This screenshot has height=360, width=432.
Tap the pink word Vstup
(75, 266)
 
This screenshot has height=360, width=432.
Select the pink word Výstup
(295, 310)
:::
| Work to complete |
Reproduce the data above verbatim, line for line.

| Expected answer |
This screenshot has height=360, width=432.
Tap the pink word Vstup
(75, 266)
 
This screenshot has height=360, width=432.
Select the pink word Výstup
(295, 310)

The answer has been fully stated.